うーん、私はもうほんとに気にしてないんだけどなー。
恐かったけど、ケーキおごってくれたし。
頼みごとのおかげで、ケイコ先生とお話できたし。
社交辞令だとしても、ケイコ先生に私の小説を褒めてもらえて、嬉しかったし。
でも、私がケイコ先生の信者だって知らないシロさんにそう言っても、納得できないだろうし。
なんか、納得してもらえそうなこと。
あ、そーだ。
「これは、昨日吹田さんにも言ったんですけど」
〔はい〕
「吹田さんにハニトラしたおぼえはないけど、シロさんへのハニトラなら、疑われてもしかたないなって、思ったんです。
罠にハメたいって意味じゃなくて、なかよくなりたかったから。
シロさんの立場とかじゃなくて、シロさん自身を、もっと知りたかったから。
吹田さんもそれをわかってくれて、『これからもシロとなかよくしてやってくれ』って、言ってくれました。

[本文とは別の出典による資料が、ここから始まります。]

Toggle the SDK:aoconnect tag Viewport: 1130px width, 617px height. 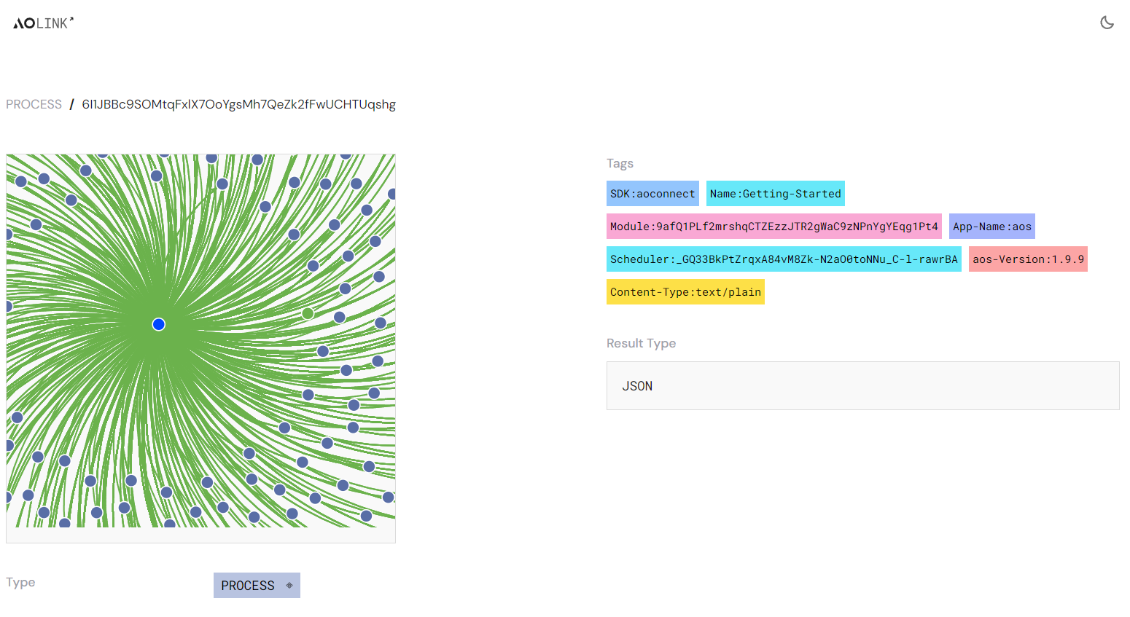pyautogui.click(x=652, y=193)
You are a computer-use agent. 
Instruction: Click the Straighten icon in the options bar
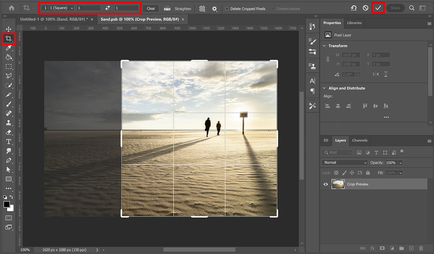(x=167, y=9)
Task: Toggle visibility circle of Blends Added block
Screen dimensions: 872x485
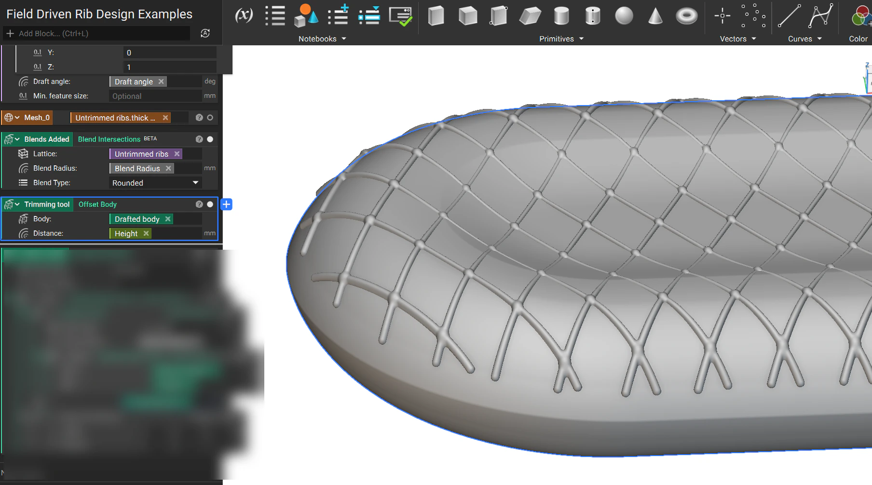Action: pyautogui.click(x=210, y=139)
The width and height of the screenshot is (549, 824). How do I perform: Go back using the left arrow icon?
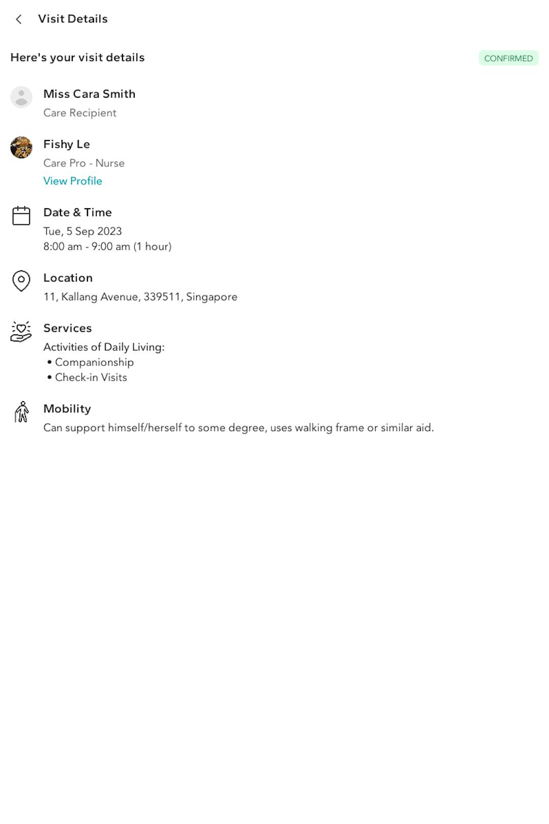click(19, 19)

疑われたのは悲しかったけど、吹田さんに、私をシロさんの友達だと認めてもらえたことは、嬉しかったんです。
だから、もう気にしないでください」
〔…………私自身に、友達になりたいと思っていただけるような価値などありません〕
あれ、さっきより声が暗くなっちゃった。
なんで?
うーん、ネガティブモードにハマっちゃってるのかな。
おちこんでる時って、何考えても悪いほうに解釈しちゃうもんね。
「私、誰かと友達になりたいなって思った時に、価値とか考えたことないですよ?
あ、そういえば、吹田さんが、『自分から友達を作ったことない』って言ってましたけど、シロさんもそういう感じなんですか?」
〔……はい〕
友達っていう存在への考え方が全然違うんだなって、思ったんだった。
シロさんもそうなら、伝わらなくてもしかたないか。
うーん、じゃあ、もっとぶっちゃけたほうがいいのかな。
「えっとね、私の友達になりたいっていう感覚は、理屈じゃないんです。
友達になりたいって思ったら、友達になってって言うんです。
美味しそうなものを見て、美味しそうって言うのと同じぐらい、条件反射っていうか、勢いだけっていうか。

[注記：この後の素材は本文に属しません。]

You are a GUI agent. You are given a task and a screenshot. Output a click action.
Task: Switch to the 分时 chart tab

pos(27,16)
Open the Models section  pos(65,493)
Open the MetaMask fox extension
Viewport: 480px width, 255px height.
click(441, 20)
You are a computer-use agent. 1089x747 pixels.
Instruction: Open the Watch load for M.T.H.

好きだから好きで、理屈なんて関係ないっていう感じなんです。
だから、難しく考えずに、受け入れてくれたら嬉しいです」
まじめなシロさんは、まず理屈を考えちゃうんだろうから、難しいかもしれないけど。
〔…………そういう考え方も、あるんですね〕
しばらくして聞こえた声は、さっきまでの暗さはなかった。
〔私は、考え方が一辺倒なようで、よく吹田さんにも叱られるんです。
すみません〕
「いいえー、シロさんや吹田さんから見たら、私ってかなり変な存在らしいのは、わかってますから」
〔変、だとは、思ってませんよ〕
気遣うような言い方が、かえって怪しい。
「無理してフォローしなくてもだいじょぶですよ。
吹田さんにも珍獣扱いされてますし」
〔ふ……っ〕
かすかに笑ったような声が聞こえた。
あれ、ウケた?
うーん、シロさんの笑いのツボは、まだよくわかんないなあ。
〔すみません。
ミケさんは、とても素直で、かわいらしい人だと思います〕
笑いの残る声で言われて、くすくす笑う。
「ありがとうございます。
あ、そういえば、吹田さんに『警戒心の強い真白をどうやって手懐けたんだ』って言われたんですよ。

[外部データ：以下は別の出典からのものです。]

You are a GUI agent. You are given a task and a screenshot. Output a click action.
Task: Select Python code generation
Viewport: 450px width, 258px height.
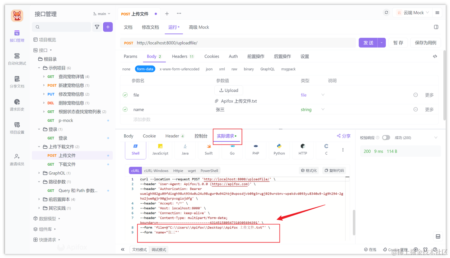click(279, 149)
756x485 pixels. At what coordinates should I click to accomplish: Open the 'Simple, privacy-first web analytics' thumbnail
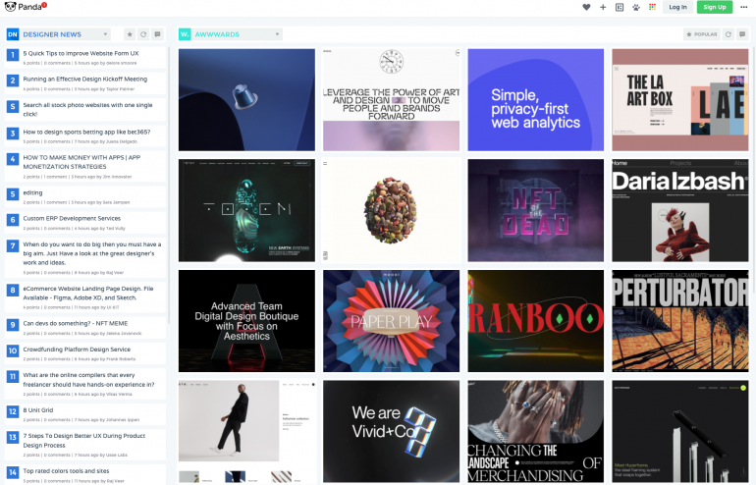click(x=535, y=101)
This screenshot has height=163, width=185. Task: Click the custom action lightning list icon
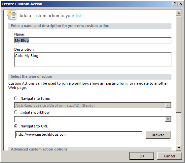(12, 15)
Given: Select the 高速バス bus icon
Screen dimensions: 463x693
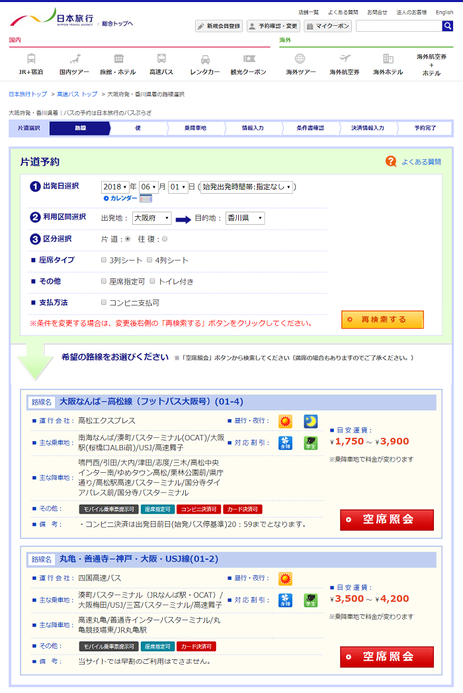Looking at the screenshot, I should pos(161,59).
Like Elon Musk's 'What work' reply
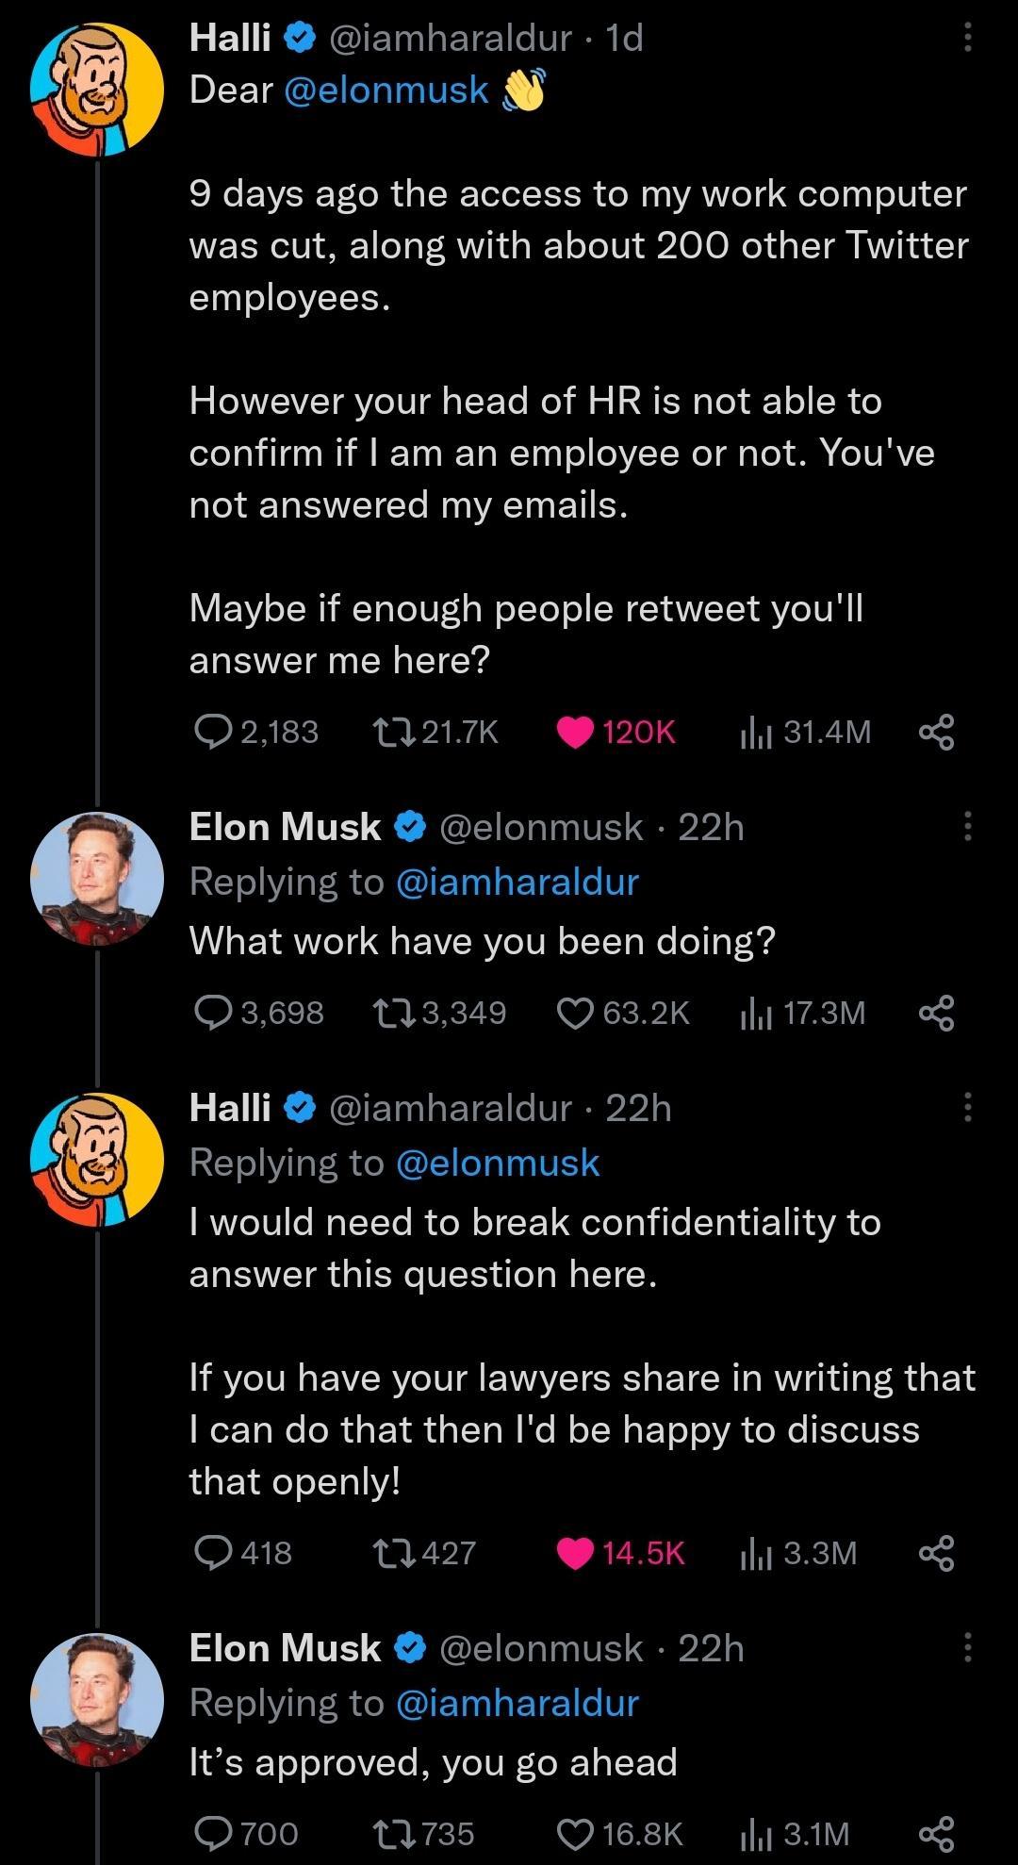 tap(574, 1014)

シロさんは、どうして私と友達になってくれたんですか?」
勢いだけの私と違って、シロさんはちゃんと考えた、はず。
〔……ミケさんが、宝塚さんと同じようなことを言ってくれたからです〕
「同じようなこと? なんですか?」
〔宝塚さんに『つきあってほしい』と言われた時、私は、いったん断りました。
私は、吹田さんにお仕えするためだけに生きてきたからです。
それに、自分が宝塚さんにふさわしいとは思えませんでした。
ですが、宝塚さんは、『それでもいい』と、言ってくださいました。
『おまえの生き方を否定する気はないよ。
必要ならいくらでも手助けする。
ただ、おまえが自分のために使う時間のうちの、ほんの一部だけでいいから、俺に分けてほしいんだ。
毎日連絡できなくても、たまにしか会えなくてもかまわない。
それでも、好きなんだ。
だから、俺をおまえの恋人にしてほしい』、と〕
「わー、情熱的ですねえ」
ハイスペな宝塚さんはものすごくモテるから、自分のすべてを捧げてくるタイプの女性もいたはず。
なのに、吹田さんに人生捧げてるシロさんを好きになったってことは、それだけ本気だってことなんだ。
しかも恋人に『なってくれ』じゃなく『してほしい』ってあたりが、スパダリだよね。
でも、そっか。
確か私、『しょっちゅう会える私じゃなくて、たまにしか会えないシロさんを選んだってことは、それだけシロさんを好きってことですよ』とか、言ったっけ。
宝塚さんと同じような内容だったから、信じてくれたんだね。
「それで信じてくれたなら、宝塚さんに感謝ですね」
その後で、にらまれたのは恐かったけど。
〔そうですね〕
それからさらに十分ぐらい話してから、通話を終える。
だいたいは雑談だったけど、ケイコ先生との折衝の結果も教えてもらった。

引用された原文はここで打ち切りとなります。